We implement a basic tokenizer class, built on torchtext basic_english tokenizer. Its purpose is to transform text into a series of token_ids (integers), that will be fed to a word vector.

class multimodal.text.BasicTokenizer(tokens: List[str] = [], sentences: List[str] = [], name: Optional[str] = None, pad_token='<pad>', unk_token='<unk>', padding_side='right', dir_data: Optional[str] = None)[source]¶

This class maps word tokens to token_ids. In case of unknown token ids, the It will also pad the data.

Parameters

tokens (list) – Tokens to add in the dictionnary. Those can be tokens from pretrain vectors.
sentences (list) – List of sentences that need to be tokenized first, before building the vocab. Tokens from those sentences will be added to the vocabulary if they were not in it already.
name (str) – name which will be used to save the tokenizer. Use a different name when changing the tokens.
pad_token (str) – token used to pad the data.
unk_token (str) – token used for unknown words. The id is saved in the attribute unk_token_id.
pad_side (str) – either “left” or “right”. The pad_token_id attribute will save the position.
dir_data (str) – directory to save multimodal data.

tokenize(s, replace_unk=True, padding=True)[source]¶

This function will return the tokenized representation of the input. Example: tokenize(“Hello there”) will return [“hello”, “there”], assuming both words are in the vocabulary.

In case a list of strings is given as input, this function will add padding tokens to ensure that all outputs have the same length.

Parameters

s (str | List[str]) – Either a string or a list of string, to be tokenized.
keep_unk (bool) – If true, then the tokenizes will not replace unknown words with the UNK token.

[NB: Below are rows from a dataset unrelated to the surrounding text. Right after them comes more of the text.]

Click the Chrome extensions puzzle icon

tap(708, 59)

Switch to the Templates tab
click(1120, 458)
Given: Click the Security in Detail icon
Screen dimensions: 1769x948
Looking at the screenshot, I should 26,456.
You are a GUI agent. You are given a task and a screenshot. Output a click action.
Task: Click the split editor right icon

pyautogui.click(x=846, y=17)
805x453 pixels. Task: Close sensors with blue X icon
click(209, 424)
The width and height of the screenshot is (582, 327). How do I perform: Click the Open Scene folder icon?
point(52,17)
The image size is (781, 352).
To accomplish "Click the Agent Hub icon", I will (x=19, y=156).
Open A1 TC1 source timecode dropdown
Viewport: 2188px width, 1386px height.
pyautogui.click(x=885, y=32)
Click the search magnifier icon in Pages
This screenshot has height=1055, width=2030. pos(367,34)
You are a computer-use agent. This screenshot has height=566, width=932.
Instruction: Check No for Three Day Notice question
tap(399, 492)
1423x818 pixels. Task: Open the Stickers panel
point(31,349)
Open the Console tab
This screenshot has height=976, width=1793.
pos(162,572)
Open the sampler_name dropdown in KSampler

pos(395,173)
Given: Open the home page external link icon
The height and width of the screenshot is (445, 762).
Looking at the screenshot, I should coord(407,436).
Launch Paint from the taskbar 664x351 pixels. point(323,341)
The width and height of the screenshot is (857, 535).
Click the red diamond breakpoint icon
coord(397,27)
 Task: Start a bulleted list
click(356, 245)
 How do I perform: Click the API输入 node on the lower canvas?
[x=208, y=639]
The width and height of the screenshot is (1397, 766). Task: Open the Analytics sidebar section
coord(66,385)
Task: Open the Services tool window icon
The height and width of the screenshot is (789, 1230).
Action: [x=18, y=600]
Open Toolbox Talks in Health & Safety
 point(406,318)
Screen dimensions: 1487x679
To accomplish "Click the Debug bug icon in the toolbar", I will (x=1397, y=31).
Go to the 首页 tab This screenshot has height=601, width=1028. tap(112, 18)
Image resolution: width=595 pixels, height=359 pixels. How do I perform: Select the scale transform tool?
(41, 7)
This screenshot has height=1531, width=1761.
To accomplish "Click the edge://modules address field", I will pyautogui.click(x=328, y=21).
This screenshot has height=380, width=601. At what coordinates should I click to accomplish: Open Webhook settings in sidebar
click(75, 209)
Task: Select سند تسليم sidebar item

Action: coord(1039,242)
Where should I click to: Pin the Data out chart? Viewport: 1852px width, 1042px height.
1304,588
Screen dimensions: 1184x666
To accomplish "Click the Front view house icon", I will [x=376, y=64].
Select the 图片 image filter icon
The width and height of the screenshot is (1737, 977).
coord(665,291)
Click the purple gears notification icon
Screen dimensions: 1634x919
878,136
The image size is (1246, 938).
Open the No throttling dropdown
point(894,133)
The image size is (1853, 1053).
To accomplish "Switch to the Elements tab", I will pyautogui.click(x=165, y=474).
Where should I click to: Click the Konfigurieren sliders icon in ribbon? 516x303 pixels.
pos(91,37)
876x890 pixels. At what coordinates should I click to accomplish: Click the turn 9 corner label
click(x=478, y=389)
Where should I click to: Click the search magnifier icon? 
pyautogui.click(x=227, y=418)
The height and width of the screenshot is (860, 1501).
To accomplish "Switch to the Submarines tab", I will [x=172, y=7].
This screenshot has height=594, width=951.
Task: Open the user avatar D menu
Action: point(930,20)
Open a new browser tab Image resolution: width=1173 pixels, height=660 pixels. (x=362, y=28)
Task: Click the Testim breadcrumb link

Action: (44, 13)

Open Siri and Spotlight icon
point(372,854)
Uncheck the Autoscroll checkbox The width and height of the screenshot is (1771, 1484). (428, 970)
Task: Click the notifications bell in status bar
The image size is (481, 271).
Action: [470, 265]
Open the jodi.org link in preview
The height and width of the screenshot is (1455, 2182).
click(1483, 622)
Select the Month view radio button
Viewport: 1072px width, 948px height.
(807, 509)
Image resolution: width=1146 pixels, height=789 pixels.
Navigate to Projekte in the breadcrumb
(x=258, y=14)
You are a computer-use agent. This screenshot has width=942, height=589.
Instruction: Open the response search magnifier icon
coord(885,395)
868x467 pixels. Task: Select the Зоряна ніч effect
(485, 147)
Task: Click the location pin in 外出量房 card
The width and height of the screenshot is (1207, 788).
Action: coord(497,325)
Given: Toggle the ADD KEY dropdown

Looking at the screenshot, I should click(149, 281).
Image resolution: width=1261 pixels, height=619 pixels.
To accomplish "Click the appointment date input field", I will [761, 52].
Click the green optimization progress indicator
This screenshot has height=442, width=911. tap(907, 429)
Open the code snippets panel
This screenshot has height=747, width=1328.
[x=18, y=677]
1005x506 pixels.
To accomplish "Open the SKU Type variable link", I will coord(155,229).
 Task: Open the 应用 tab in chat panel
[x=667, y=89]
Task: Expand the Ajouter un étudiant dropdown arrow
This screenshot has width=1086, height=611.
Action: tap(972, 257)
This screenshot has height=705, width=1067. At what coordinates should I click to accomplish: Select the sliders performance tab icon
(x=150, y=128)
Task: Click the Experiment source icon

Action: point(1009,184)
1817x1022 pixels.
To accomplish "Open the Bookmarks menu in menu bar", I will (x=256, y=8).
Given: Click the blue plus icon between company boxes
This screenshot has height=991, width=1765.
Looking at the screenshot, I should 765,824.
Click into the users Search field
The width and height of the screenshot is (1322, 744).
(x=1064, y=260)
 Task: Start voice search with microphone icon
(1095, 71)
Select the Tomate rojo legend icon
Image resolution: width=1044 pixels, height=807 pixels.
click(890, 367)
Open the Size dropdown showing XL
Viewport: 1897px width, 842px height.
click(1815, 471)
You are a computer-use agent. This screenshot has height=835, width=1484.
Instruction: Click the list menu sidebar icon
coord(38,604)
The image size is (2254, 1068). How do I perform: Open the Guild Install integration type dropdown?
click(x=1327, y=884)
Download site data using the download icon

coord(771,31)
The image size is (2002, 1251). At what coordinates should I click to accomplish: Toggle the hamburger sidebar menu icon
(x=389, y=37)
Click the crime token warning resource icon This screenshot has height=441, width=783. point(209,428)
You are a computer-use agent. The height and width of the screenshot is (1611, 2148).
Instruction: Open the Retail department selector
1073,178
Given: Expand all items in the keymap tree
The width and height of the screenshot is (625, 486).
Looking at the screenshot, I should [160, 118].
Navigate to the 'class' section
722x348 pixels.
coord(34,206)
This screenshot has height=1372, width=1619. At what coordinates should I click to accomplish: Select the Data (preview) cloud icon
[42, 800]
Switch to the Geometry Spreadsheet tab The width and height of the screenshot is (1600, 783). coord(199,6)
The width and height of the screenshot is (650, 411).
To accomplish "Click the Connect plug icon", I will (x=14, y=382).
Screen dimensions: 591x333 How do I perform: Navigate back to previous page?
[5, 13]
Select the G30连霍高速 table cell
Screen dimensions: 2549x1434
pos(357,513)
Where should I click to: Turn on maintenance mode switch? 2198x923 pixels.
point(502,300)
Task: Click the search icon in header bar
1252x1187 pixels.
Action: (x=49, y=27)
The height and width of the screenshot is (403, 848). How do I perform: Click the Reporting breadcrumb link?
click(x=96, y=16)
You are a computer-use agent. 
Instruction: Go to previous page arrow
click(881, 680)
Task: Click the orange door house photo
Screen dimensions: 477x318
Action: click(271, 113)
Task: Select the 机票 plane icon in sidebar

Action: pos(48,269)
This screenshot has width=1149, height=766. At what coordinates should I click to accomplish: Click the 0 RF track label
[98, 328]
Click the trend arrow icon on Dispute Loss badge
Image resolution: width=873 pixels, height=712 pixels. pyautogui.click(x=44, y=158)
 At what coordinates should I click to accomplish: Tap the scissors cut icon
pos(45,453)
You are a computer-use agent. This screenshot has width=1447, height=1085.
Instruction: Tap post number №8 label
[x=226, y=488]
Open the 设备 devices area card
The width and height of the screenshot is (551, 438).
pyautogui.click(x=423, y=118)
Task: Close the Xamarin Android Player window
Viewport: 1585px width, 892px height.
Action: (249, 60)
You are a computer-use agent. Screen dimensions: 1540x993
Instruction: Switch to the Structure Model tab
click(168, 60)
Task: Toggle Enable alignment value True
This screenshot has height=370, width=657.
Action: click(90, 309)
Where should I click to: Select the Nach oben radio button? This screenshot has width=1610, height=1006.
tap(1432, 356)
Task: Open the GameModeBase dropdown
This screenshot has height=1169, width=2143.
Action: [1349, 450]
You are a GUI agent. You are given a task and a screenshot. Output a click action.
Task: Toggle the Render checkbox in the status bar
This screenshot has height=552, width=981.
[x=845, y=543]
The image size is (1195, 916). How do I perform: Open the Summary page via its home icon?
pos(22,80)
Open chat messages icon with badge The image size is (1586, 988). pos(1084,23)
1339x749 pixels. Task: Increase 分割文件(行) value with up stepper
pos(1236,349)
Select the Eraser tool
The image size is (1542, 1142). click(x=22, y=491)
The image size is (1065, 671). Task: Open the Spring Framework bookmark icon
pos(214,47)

Default: false
padding (bool) – Whether to add the padding token or not.

convert_tokens_to_ids(tokens)[source]¶: Converts tokenized representations :param tokens: List of string tokens that will be converted to their token ids. :type tokens: list :param If a token is missing from the vocabulary: :param it will be converted to self.unk_token_id.: :param Padding tokens will be converted to self.pad_token_id.:

VQA v2¶

The pretrained tokenizer for VQA v2 is called pretrained-vqa2.

from multimodal.text import BasicTokenizer
tokenizer = BasicTokenizer.from_pretrained("pretrained-vqa2")
tokens = tokenizer("What color is the car?")
# feed tokens to model